Pedro Sanchez e le accuse alla moglie: “E’ innocente”
“Non è facile per me parlare dei casi che riguardano mio fratello e mia moglie, perché riguardano persone a cui voglio bene e perché so, senza il minimo dubbio, che si costruiscono su accuse infondate e su uno schema di molestie e tentativi di sabotaggio che abbiamo visto dispiegato in altre democrazie occidentali”, ha detto Sanchez. “Non voglio usare questa tribuna per rivendicare l’innocenza della mia famiglia, lo faranno loro nei tribunali”, ha detto, affermando però che il posto pubblico per il quale è stato processato il fratello è stato creato quando lui non ricopriva nessun’incarico né nel governo né nel Psoe e che la moglie ha iniziato a lavorare all’Università Complutense di Madrid nel 2012, 4 anni prima che diventasse segretario generale del Psoe. “L’importo totale ricevuto da mia moglie per aver diretto la cattedra straordinaria” all’Università Complutense di Madrid e per “aver sviluppato il software”, al centro delle indagini, “ammonta a zero euro”. Il premier ha affermato che le misure cautelari adottate dal giudice istruttore Juan Carlos Peinado contro la moglie “oltrepassano tutti i limiti della ragionevolezza” e “mettono in dubbio anche il lavoro della polizia”, ha aggiunto in riferimento al fatto che secondo il magistrato la scorta di Begoña Gómez potrebbe aiutare la donna nella fuga. Per quanto riguarda la recente condanna a 24 anni di reclusione inflitta all’ex ministro Jose’ Luis Abalos, il premier ha affermato di “rispettarla e accettarla” perche’ “non deve esserci spazio per l’impunita’ dei corrotti, chiunque essi siano”. “Non ho mai conosciuto ne’ avrei mai tollerato nessuna di queste pratiche”, ha ribadito. Per Sanchez, il Psoe “non si è finanziato in modo irregolare”, ma “se è successo qualcosa, è perché altri hanno approfittato delle sue risorse”.

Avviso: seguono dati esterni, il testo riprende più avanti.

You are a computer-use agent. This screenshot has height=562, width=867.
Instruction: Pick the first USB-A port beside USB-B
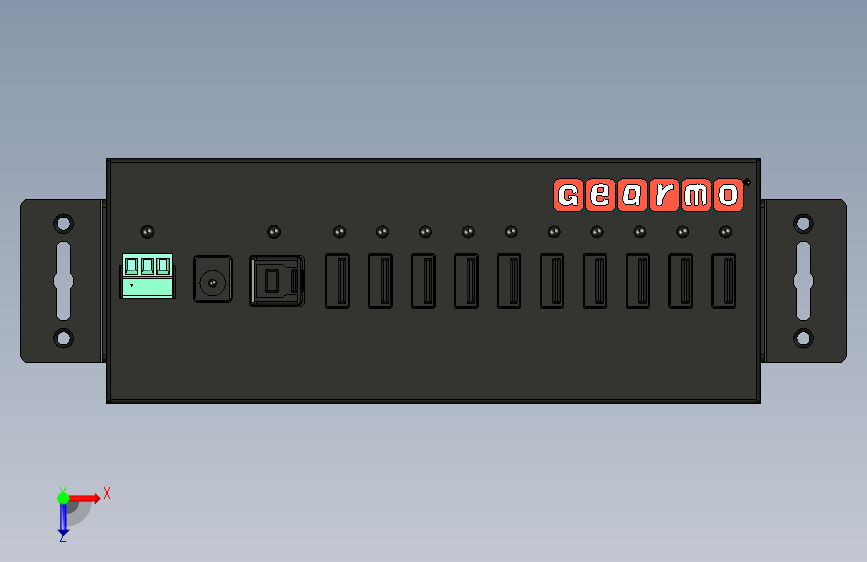pos(337,280)
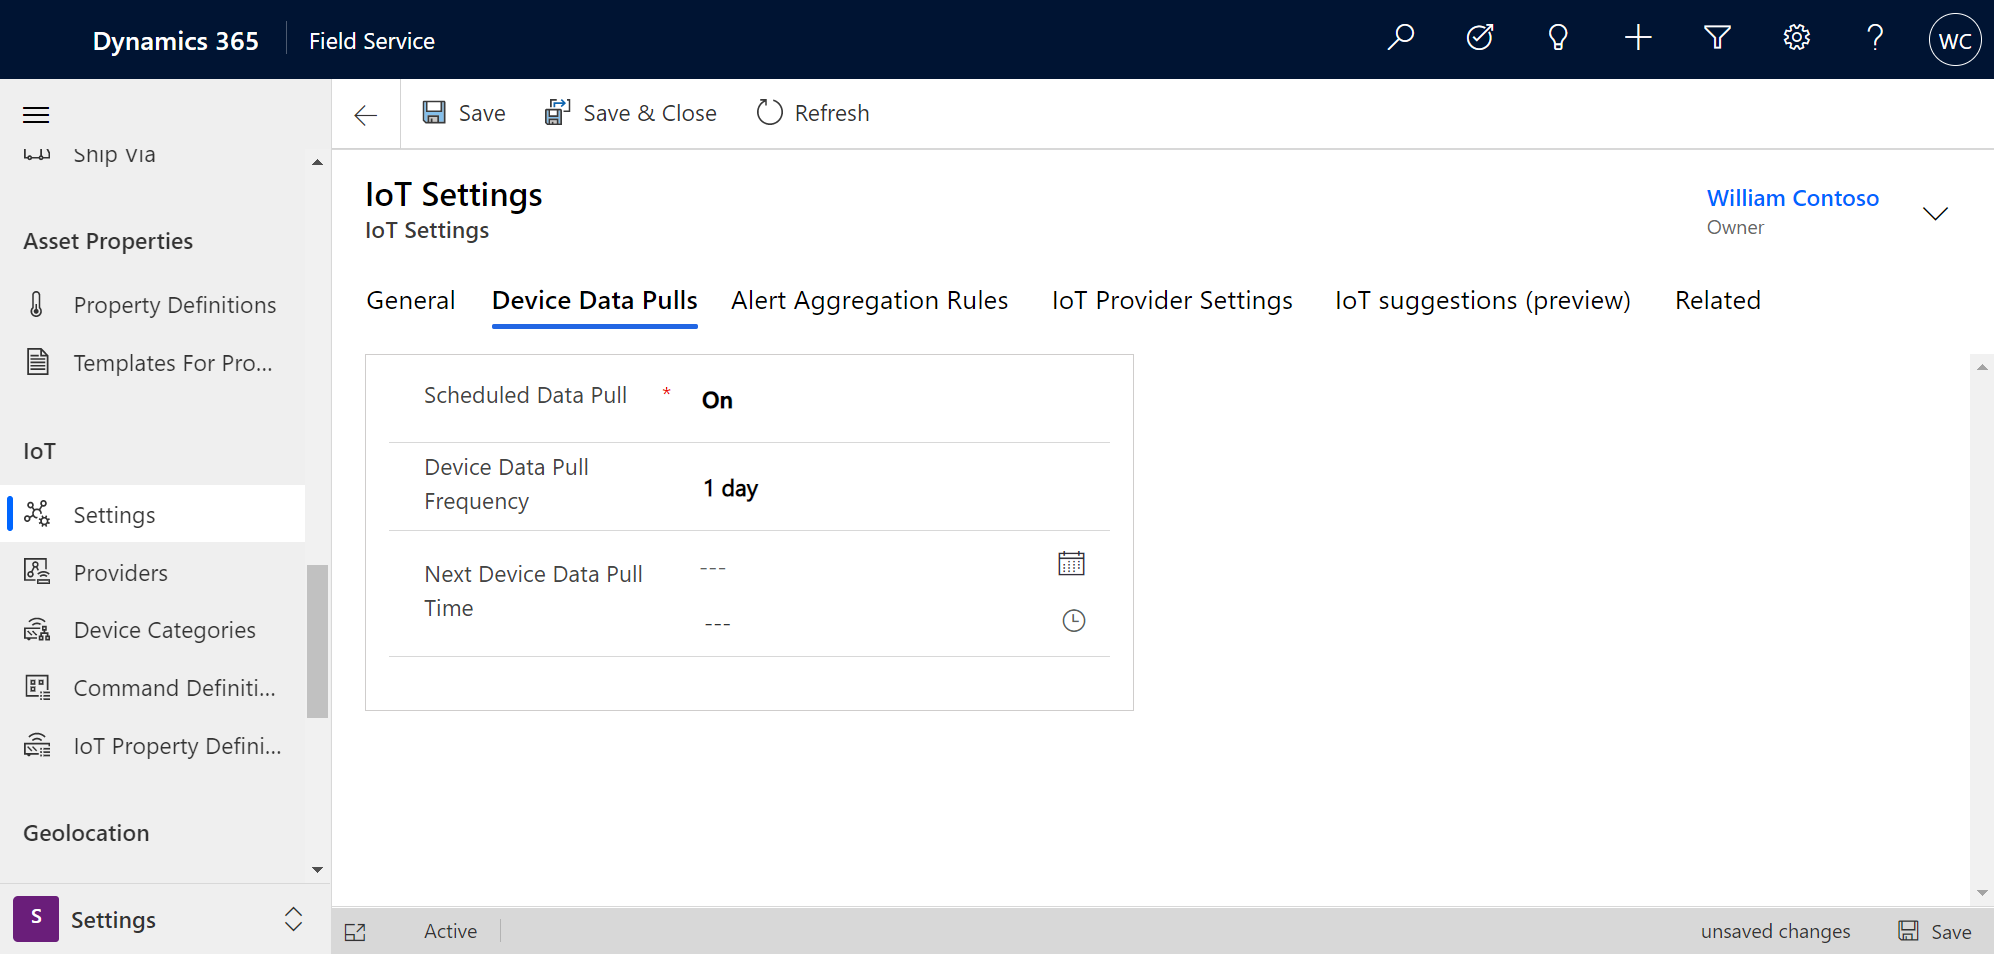1994x954 pixels.
Task: Open the task flow checkmark icon
Action: click(1479, 39)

Le pesanti accuse di Abascal (Vox)
Santiago Abascal, leader di Vox, ha mostrato in aula un’immagine generata con l’IA dell’ex premier José Luis Rodriguez Zapatero ricoperto dei gioielli ritrovati nella cassaforte del suo ufficio. Il premier ha poi contestato le accuse che ha avanzato Abascal di star portando avanti manovre per rubare le prossime elezioni. Abascal ha affermato che la cerchia di Sanchez si è “arricchita” illegalmente e che il Psoe “ha ricevuto finanziamenti illegali”, senza fornire prove, e ha ribadito l’accusa di “mafia”. Ha fatto poi riferimento al caso che vede indagato l’ex premier José Luis Rodriguez Zapatero, parlando di “diamanti di sangue”, rispetto ai gioielli ritrovati nella cassaforte del suo ufficio. Il leader dell’ultradestra spagnola ha poi insultato il premier, affermando che la resilienza non è tutto. “Gli scarafaggi sono più resilienti di lei, e questo non li rende più ammirevoli”, ha concluso.